Baum Elisabeth, Badu Kingsley, Molina Douglas M, Liang Xiaowu, Felgner Philip L, Yan Guiyun
Department of Medicine, Division of Infectious Diseases, University of California Irvine, Irvine, California, United States of America.
PLoS One. 2013 Dec 2;8(12):e82246. doi: 10.1371/journal.pone.0082246. eCollection 2013.
Malaria represents a major public health problem in Africa. In the East African highlands, the high-altitude areas were previously considered too cold to support vector population and parasite transmission, rendering the region particularly prone to epidemic malaria due to the lack of protective immunity of the population. Since the 1980's, frequent malaria epidemics have been reported and these successive outbreaks may have generated some immunity against Plasmodium falciparum amongst the highland residents. Serological studies reveal indirect evidence of human exposure to the parasite, and can reliably assess prevalence of exposure and transmission intensity in an endemic area. However, the vast majority of serological studies of malaria have been, hereto, limited to a small number of the parasite's antigens. We surveyed and compared the antibody response profiles of age-stratified sera from residents of two endemic areas in the western Kenyan highlands with differing malaria transmission intensities, during two distinct seasons, against 854 polypeptides of P. falciparum using high-throughput proteomic microarray technology. We identified 107 proteins as serum antibody targets, which were then characterized for their gene ontology biological process and cellular component of the parasite, and showed significant enrichment for categories related to immune evasion, pathogenesis and expression on the host's cell and parasite's surface. Additionally, we calculated age-fitted annual seroconversion rates for the immunogenic proteins, and contrasted the age-dependent antibody acquisition for those antigens between the two sampling sites. We observed highly immunogenic antigens that produce stable antibody responses from early age in both sites, as well as less immunogenic proteins that require repeated exposure for stable responses to develop and produce different seroconversion rates between sites. We propose that a combination of highly and less immunogenic proteins could be used in serological surveys to detect differences in malaria transmission levels, distinguishing sites of unstable and stable transmission.

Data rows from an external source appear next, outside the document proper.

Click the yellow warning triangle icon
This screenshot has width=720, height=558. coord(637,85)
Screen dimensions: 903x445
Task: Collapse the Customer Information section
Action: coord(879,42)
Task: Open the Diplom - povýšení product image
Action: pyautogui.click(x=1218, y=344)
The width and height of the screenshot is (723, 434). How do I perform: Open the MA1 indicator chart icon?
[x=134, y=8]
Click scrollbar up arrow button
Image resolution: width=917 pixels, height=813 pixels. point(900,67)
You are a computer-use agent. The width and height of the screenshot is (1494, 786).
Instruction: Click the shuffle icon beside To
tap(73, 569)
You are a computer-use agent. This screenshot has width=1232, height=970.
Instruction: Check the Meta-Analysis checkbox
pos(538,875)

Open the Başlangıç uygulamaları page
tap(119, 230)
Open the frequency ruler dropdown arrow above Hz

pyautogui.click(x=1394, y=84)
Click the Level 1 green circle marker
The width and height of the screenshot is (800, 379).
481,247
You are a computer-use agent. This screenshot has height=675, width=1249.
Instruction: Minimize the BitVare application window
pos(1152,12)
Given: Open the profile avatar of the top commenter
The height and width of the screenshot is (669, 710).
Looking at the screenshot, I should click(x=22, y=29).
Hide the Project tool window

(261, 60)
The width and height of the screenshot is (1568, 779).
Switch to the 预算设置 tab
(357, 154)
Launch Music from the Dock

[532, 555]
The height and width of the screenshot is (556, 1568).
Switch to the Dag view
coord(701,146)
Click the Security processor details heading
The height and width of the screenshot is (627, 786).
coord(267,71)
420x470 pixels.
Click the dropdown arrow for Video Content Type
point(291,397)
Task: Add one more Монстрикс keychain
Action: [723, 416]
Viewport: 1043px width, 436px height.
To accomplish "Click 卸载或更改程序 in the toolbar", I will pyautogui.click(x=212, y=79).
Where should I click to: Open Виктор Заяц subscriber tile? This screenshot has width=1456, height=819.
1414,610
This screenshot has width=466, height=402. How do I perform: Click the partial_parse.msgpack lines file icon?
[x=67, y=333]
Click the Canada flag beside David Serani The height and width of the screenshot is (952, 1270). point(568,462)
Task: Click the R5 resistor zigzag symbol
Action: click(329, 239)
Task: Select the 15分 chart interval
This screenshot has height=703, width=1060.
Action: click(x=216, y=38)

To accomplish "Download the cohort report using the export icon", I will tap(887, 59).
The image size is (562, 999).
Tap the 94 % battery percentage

疟疾是非洲的一个主要公共卫生问题。在东非高地,高海拔地区以前被认为太冷,无法维持媒介种群和寄生虫传播,由于当地人群缺乏保护性免疫力,该地区特别容易发生疟疾流行。自20世纪80年代以来,频繁的疟疾流行时有报道,这些连续的疫情爆发可能使高地居民对恶性疟原虫产生了一定的免疫力。血清学研究揭示了人类接触该寄生虫的间接证据,并能可靠地评估流行地区的接触率和传播强度。然而,迄今为止,绝大多数疟疾血清学研究仅限于少数几种寄生虫抗原。我们使用高通量蛋白质组微阵列技术,在两个不同季节,针对恶性疟原虫的854种多肽,调查并比较了肯尼亚西部高地两个疟疾传播强度不同的流行地区居民按年龄分层的血清抗体反应谱。我们鉴定出107种蛋白质作为血清抗体靶点,然后对其进行了寄生虫基因本体生物学过程和细胞成分的表征,结果显示与免疫逃避、发病机制以及在宿主细胞和寄生虫表面表达相关的类别有显著富集。此外,我们计算了免疫原性蛋白质的年龄拟合年度血清转化率,并对比了两个采样点这些抗原的年龄依赖性抗体获得情况。我们观察到,在两个地点都有从幼年就产生稳定抗体反应的高免疫原性抗原,以及需要反复接触才能产生稳定反应且在不同地点产生不同血清转化率的低免疫原性蛋白质。我们建议,高免疫原性和低免疫原性蛋白质的组合可用于血清学调查,以检测疟疾传播水平的差异,区分不稳定和稳定传播的地点。